How well Alister Cameron nailed down in 2008 – The future of WordPress Themes
Looking behind, in the past, it’s so intriguing. What big names, involved in the develop of WordPress since the beginning, said of the future? What did they think it was going to happen? Not many of them expressed reliable previsions, I may say (from my comfy chair in the 2012 – admittedly quite unfair). You can read tons of comments at the pages below (I could not find any for the 2010).
- The Future of WordPress Themes 2008
- The Future of WordPress Themes 2009
- The Future of WordPress Themes in 2011
- WordPress Themes in 2012
But one comment over all the others, expressed in the far 2008, is the most interesting in my judgement. We’re now seeing happening what Alister Cameron wrote in comment that I report here below.
Alister Cameron on The Future of WordPress Themes 2008
“We’re at the junction of a number of exciting developments.
Firstly, there are microformats. These continue to develop and challenge designers to take semantic markup (in general) more seriously. hFeed is pretty stable, and hRelease may make an entrance of sorts, and there will be many more…
Secondly, there is jQuery. It is the recently accepted JavaScript library for WordPress, which is something I have hoped to see happen for a long time. The challenge is now for both plugin authors to update their plugin code, which will usually mean leaner, cleaner JS code; and for themers to look more closely at AJAX, at DHTML client-side funkiness, etc. jQuery make a lot more stuff a lot easier to implement.
Thirdly, CSS3 will push its way into the spotlight more and more, challenging WordPress theme designers to push the boundaries in many more ways, and get creative.
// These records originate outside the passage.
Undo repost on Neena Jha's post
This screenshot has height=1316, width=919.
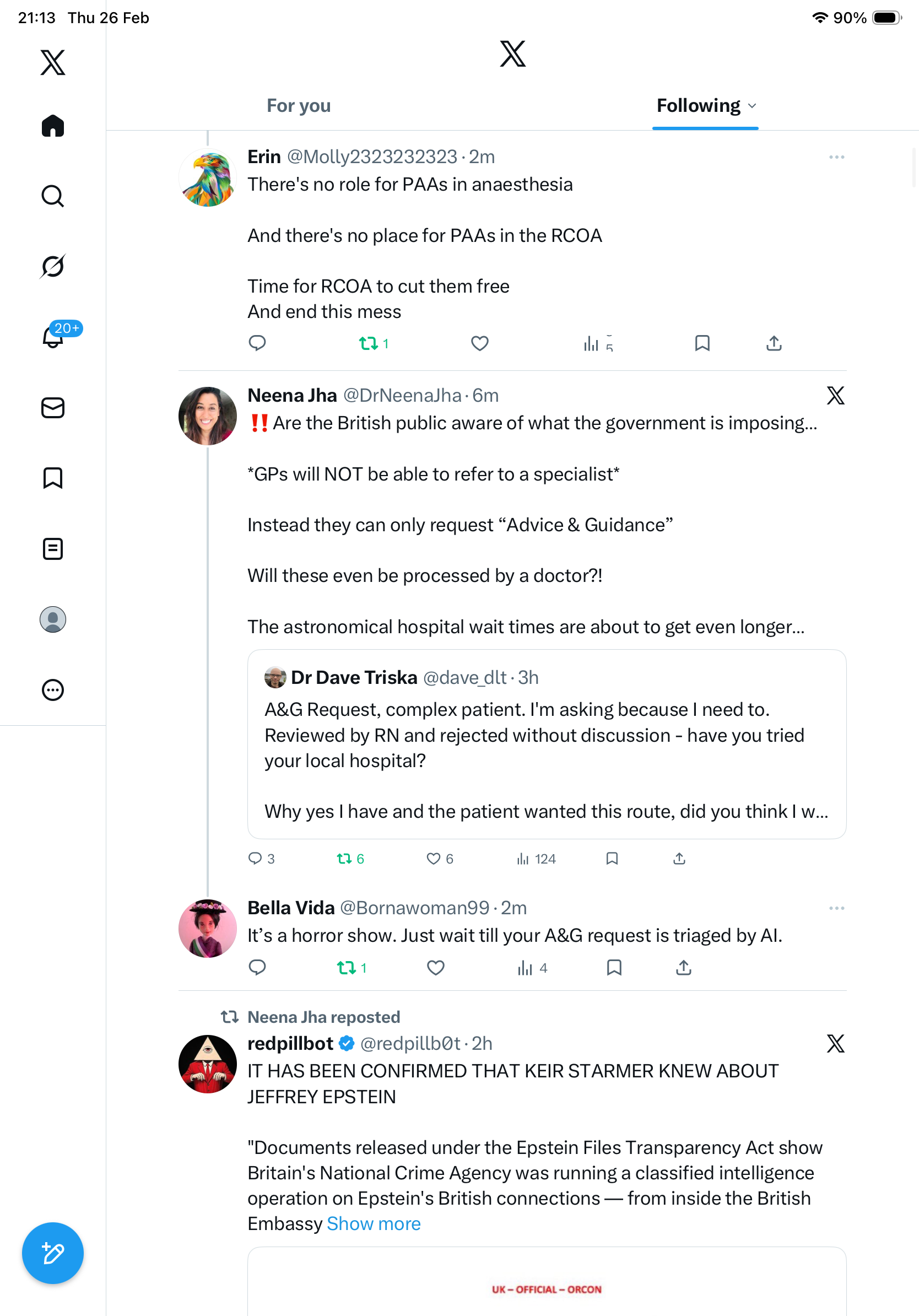344,859
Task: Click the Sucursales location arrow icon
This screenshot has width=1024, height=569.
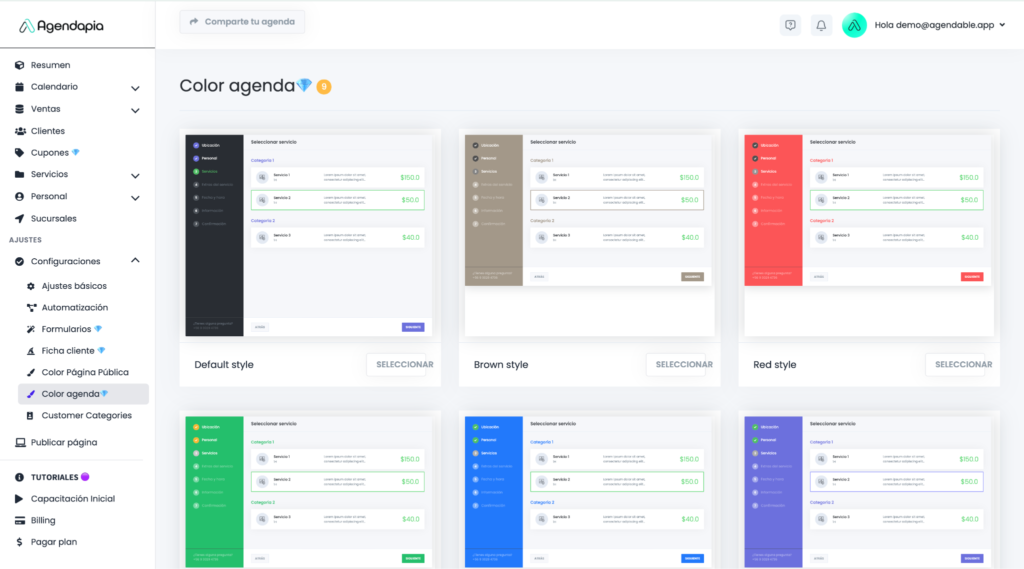Action: pos(20,219)
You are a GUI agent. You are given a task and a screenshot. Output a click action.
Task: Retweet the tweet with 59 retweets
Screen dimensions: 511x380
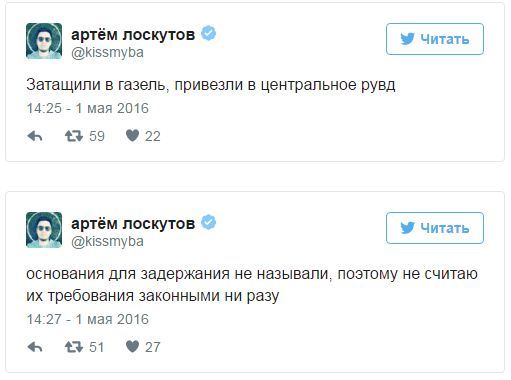point(74,136)
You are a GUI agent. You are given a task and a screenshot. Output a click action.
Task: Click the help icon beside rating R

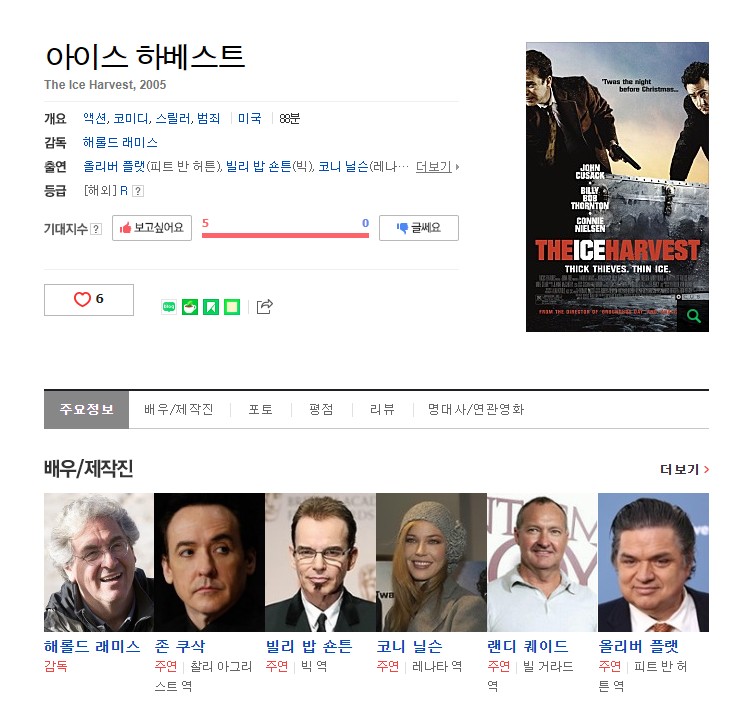[x=138, y=191]
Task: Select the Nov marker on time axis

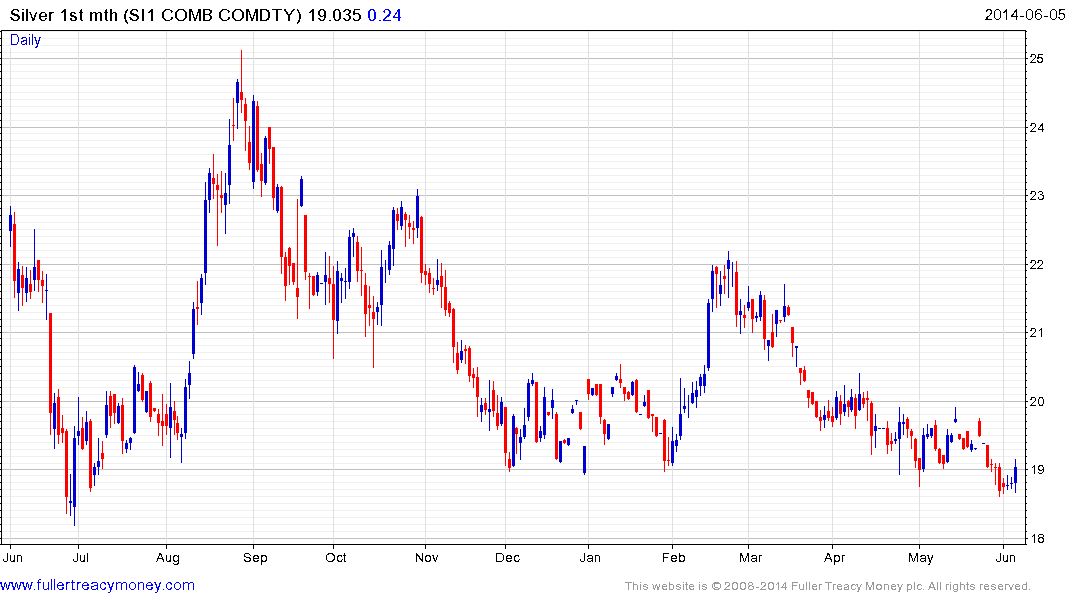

Fourthly, the user-agent now matters a lot! The iPhone and cell/mobile phones have reached saturation level usage and it’s time for WordPress themers to look at ways to accommodate these different user agents. I am personally not excited about the .mobi TLD, preferring smart user-agent-specific content delivery. However in themes, this approach will require elegant conditional output code in templates, which is a new concept to most designers.
Fifthly, we all need to take language localization more seriously. And that doesn’t have to be any harder than faithfully using _e(), etc. I have always felt there is a huge business opportunity for someone to do blog post translation in a cheap yet “human” way. Machine translation won’t cut it, but the price of human translation needs to come down, while maintaining decent quality. If someone cracks this opportunity, themers will want to take advantage of this for themes.
Sixthly, there is community expectation. With every theme released, people want more. And they don’t want to pay much for it. So I think themes will need to become more focussed: the blog, the magazine, the newspaper, the tumblelog, the company webpage, etc. We’re seeing that happen already, but it will mature a great deal.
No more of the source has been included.